▸ **The task**:
Reproduce each of the rows below word for word, keeping every line in its original order.

▸ **Data section**:
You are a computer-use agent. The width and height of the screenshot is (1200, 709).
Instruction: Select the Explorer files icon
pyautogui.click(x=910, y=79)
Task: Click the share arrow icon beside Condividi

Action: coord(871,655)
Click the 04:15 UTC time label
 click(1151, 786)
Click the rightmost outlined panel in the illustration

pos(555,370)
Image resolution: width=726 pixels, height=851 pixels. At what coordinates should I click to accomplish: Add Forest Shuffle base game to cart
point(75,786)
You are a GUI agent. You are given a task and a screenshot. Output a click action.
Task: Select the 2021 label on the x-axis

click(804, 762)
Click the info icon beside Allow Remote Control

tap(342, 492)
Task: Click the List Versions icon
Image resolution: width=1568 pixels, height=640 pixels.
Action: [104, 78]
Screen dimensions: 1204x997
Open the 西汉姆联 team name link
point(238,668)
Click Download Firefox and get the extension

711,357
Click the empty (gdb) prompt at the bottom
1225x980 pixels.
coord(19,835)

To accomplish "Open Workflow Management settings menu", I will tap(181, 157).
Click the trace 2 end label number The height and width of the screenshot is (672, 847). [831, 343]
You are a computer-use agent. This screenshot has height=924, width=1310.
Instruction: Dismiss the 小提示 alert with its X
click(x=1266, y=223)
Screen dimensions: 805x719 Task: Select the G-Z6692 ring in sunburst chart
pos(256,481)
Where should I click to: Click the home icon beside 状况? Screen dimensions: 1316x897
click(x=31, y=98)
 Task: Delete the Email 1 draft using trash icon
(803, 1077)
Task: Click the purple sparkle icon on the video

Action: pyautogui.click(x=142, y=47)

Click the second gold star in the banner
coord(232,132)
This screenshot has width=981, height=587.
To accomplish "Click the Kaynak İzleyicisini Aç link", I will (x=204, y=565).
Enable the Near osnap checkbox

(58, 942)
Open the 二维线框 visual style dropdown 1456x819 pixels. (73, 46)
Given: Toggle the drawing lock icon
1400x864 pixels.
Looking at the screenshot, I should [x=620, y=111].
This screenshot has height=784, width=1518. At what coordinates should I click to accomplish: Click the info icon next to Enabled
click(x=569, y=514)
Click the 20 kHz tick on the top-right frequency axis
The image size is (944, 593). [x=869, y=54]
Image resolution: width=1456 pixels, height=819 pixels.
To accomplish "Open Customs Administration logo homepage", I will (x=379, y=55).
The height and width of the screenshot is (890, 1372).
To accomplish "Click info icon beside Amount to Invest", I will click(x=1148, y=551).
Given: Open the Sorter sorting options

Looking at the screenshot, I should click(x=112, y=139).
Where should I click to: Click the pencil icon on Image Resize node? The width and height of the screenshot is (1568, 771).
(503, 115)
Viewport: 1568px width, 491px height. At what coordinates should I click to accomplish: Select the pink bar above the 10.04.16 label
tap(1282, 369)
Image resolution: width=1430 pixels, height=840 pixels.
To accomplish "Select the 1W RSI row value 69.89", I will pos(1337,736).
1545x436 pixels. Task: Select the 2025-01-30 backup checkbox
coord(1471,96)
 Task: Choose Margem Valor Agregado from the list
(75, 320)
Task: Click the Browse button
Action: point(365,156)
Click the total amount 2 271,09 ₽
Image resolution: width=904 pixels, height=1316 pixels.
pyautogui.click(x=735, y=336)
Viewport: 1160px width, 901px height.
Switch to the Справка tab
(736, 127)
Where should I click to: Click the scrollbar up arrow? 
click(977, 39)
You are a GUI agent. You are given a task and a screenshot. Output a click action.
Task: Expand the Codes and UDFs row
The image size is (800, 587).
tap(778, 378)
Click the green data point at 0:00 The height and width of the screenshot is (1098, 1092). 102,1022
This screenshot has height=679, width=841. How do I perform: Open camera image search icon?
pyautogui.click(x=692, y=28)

▸ **Result**:
You are a computer-use agent. The width and height of the screenshot is (1200, 709).
Instruction: Select the Explorer files icon
pyautogui.click(x=910, y=79)
Task: Click the share arrow icon beside Condividi

Action: coord(871,655)
Click the 04:15 UTC time label
 click(1151, 786)
Click the rightmost outlined panel in the illustration

pos(555,370)
Image resolution: width=726 pixels, height=851 pixels. At what coordinates should I click to accomplish: Add Forest Shuffle base game to cart
point(75,786)
You are a GUI agent. You are given a task and a screenshot. Output a click action.
Task: Select the 2021 label on the x-axis

click(804, 762)
Click the info icon beside Allow Remote Control

tap(342, 492)
Task: Click the List Versions icon
Image resolution: width=1568 pixels, height=640 pixels.
Action: [104, 78]
Screen dimensions: 1204x997
Open the 西汉姆联 team name link
point(238,668)
Click Download Firefox and get the extension

711,357
Click the empty (gdb) prompt at the bottom
1225x980 pixels.
coord(19,835)

To accomplish "Open Workflow Management settings menu", I will tap(181, 157).
Click the trace 2 end label number The height and width of the screenshot is (672, 847). [831, 343]
You are a computer-use agent. This screenshot has height=924, width=1310.
Instruction: Dismiss the 小提示 alert with its X
click(x=1266, y=223)
Screen dimensions: 805x719 Task: Select the G-Z6692 ring in sunburst chart
pos(256,481)
Where should I click to: Click the home icon beside 状况? Screen dimensions: 1316x897
click(x=31, y=98)
 Task: Delete the Email 1 draft using trash icon
(803, 1077)
Task: Click the purple sparkle icon on the video

Action: pyautogui.click(x=142, y=47)

Click the second gold star in the banner
coord(232,132)
This screenshot has width=981, height=587.
To accomplish "Click the Kaynak İzleyicisini Aç link", I will (x=204, y=565).
Enable the Near osnap checkbox

(58, 942)
Open the 二维线框 visual style dropdown 1456x819 pixels. (73, 46)
Given: Toggle the drawing lock icon
1400x864 pixels.
Looking at the screenshot, I should [x=620, y=111].
This screenshot has height=784, width=1518. At what coordinates should I click to accomplish: Click the info icon next to Enabled
click(x=569, y=514)
Click the 20 kHz tick on the top-right frequency axis
The image size is (944, 593). [x=869, y=54]
Image resolution: width=1456 pixels, height=819 pixels.
To accomplish "Open Customs Administration logo homepage", I will (x=379, y=55).
The height and width of the screenshot is (890, 1372).
To accomplish "Click info icon beside Amount to Invest", I will click(x=1148, y=551).
Given: Open the Sorter sorting options

Looking at the screenshot, I should click(x=112, y=139).
Where should I click to: Click the pencil icon on Image Resize node? The width and height of the screenshot is (1568, 771).
(503, 115)
Viewport: 1568px width, 491px height. At what coordinates should I click to accomplish: Select the pink bar above the 10.04.16 label
tap(1282, 369)
Image resolution: width=1430 pixels, height=840 pixels.
To accomplish "Select the 1W RSI row value 69.89", I will pos(1337,736).
1545x436 pixels. Task: Select the 2025-01-30 backup checkbox
coord(1471,96)
 Task: Choose Margem Valor Agregado from the list
(75, 320)
Task: Click the Browse button
Action: point(365,156)
Click the total amount 2 271,09 ₽
Image resolution: width=904 pixels, height=1316 pixels.
pyautogui.click(x=735, y=336)
Viewport: 1160px width, 901px height.
Switch to the Справка tab
(736, 127)
Where should I click to: Click the scrollbar up arrow? 
click(977, 39)
You are a GUI agent. You are given a task and a screenshot. Output a click action.
Task: Expand the Codes and UDFs row
The image size is (800, 587).
tap(778, 378)
Click the green data point at 0:00 The height and width of the screenshot is (1098, 1092). 102,1022
This screenshot has height=679, width=841. How do I perform: Open camera image search icon?
pyautogui.click(x=692, y=28)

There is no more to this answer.